WHAT TO WORK ON: Leaving out all pictures, return exactly the lines from the one that contains "Instruction: Open build" through the end of the data below.

Screenshot grounding data:
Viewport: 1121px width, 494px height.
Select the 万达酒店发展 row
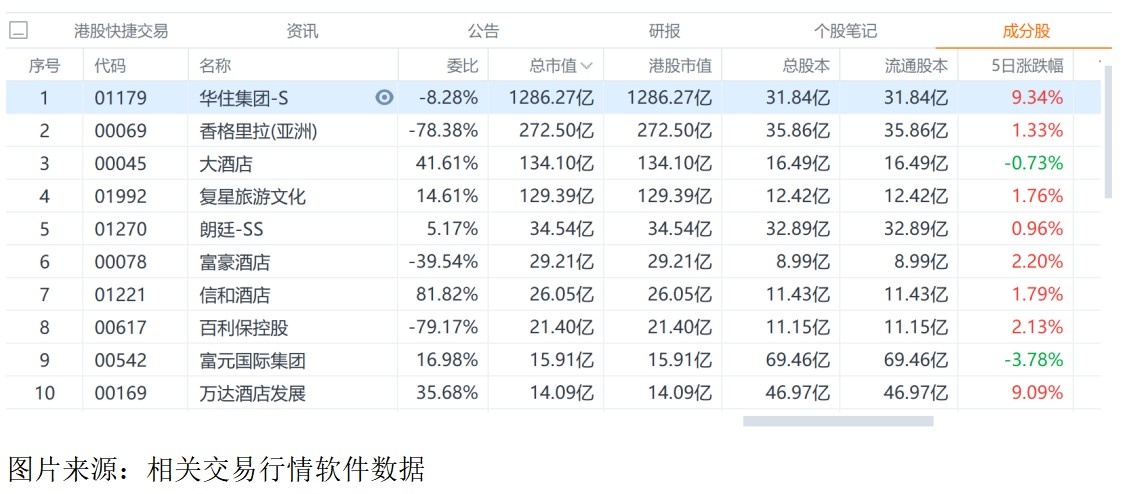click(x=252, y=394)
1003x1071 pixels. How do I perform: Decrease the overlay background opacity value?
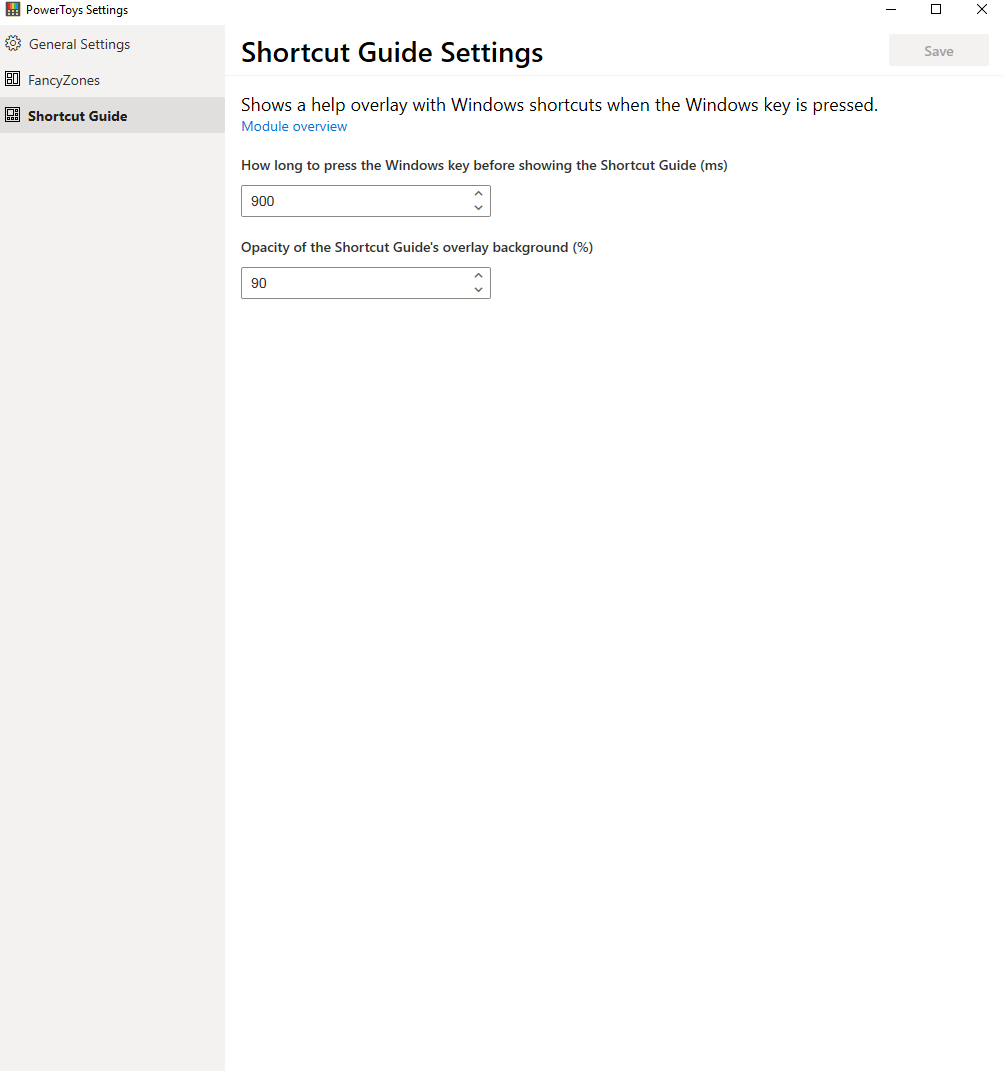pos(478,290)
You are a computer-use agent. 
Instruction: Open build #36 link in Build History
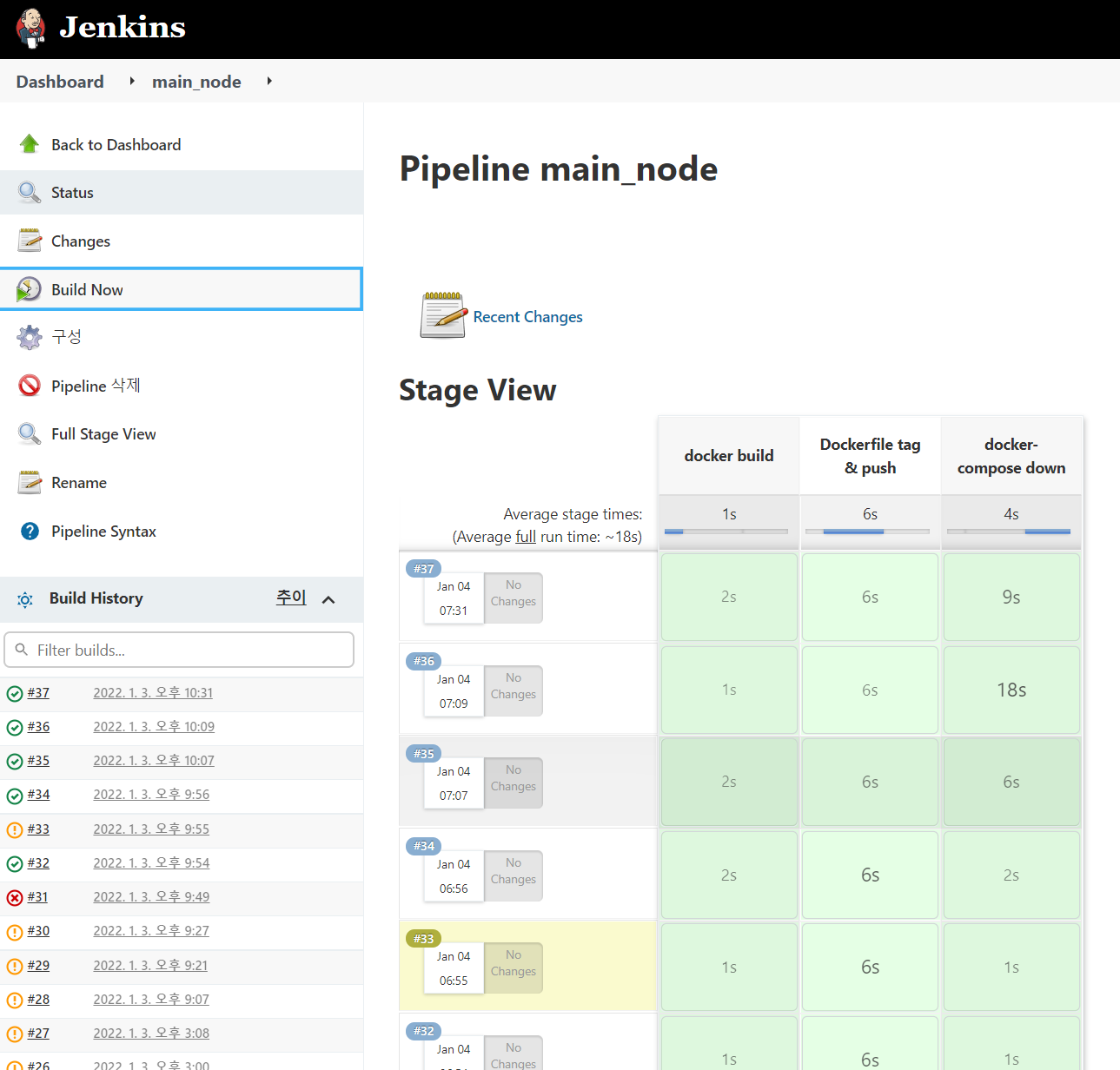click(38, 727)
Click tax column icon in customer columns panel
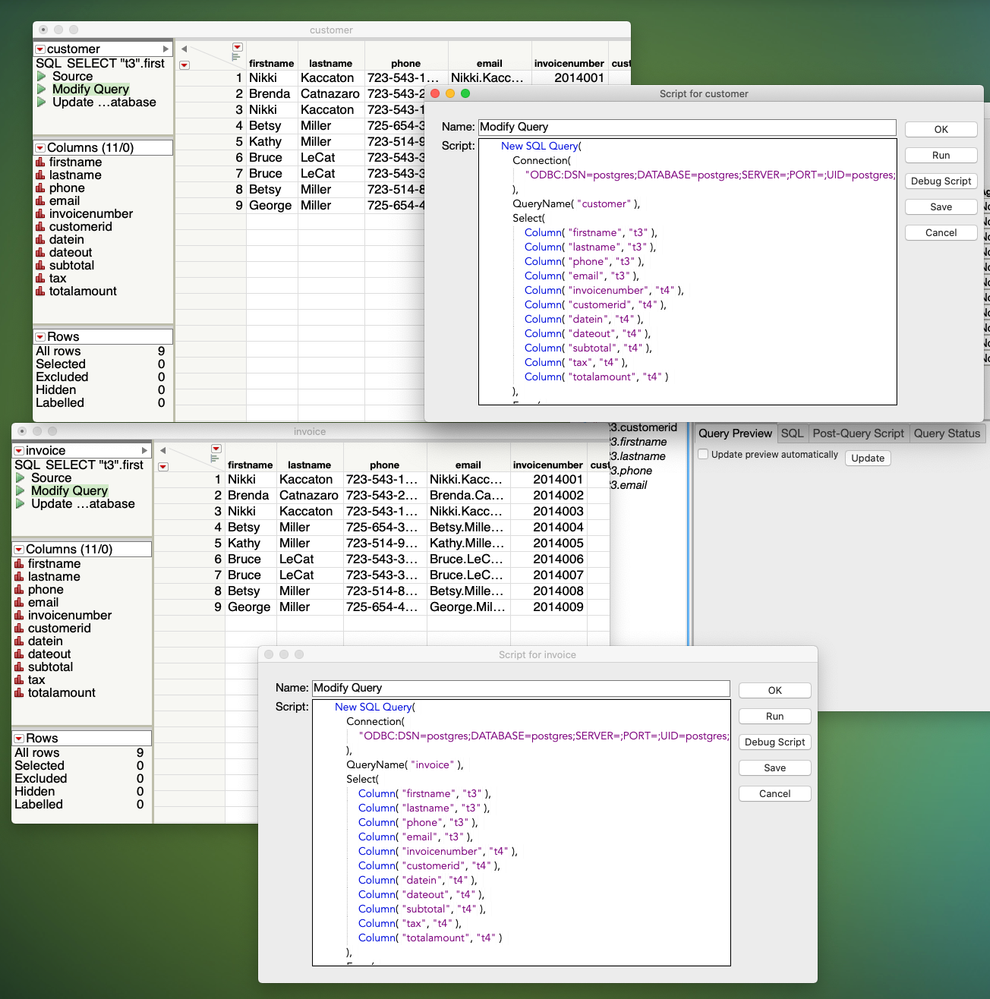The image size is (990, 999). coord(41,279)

EXERCISE RESULT:
Instruction: Open build #36 link in Build History
click(38, 727)
Click tax column icon in customer columns panel
The image size is (990, 999). coord(41,279)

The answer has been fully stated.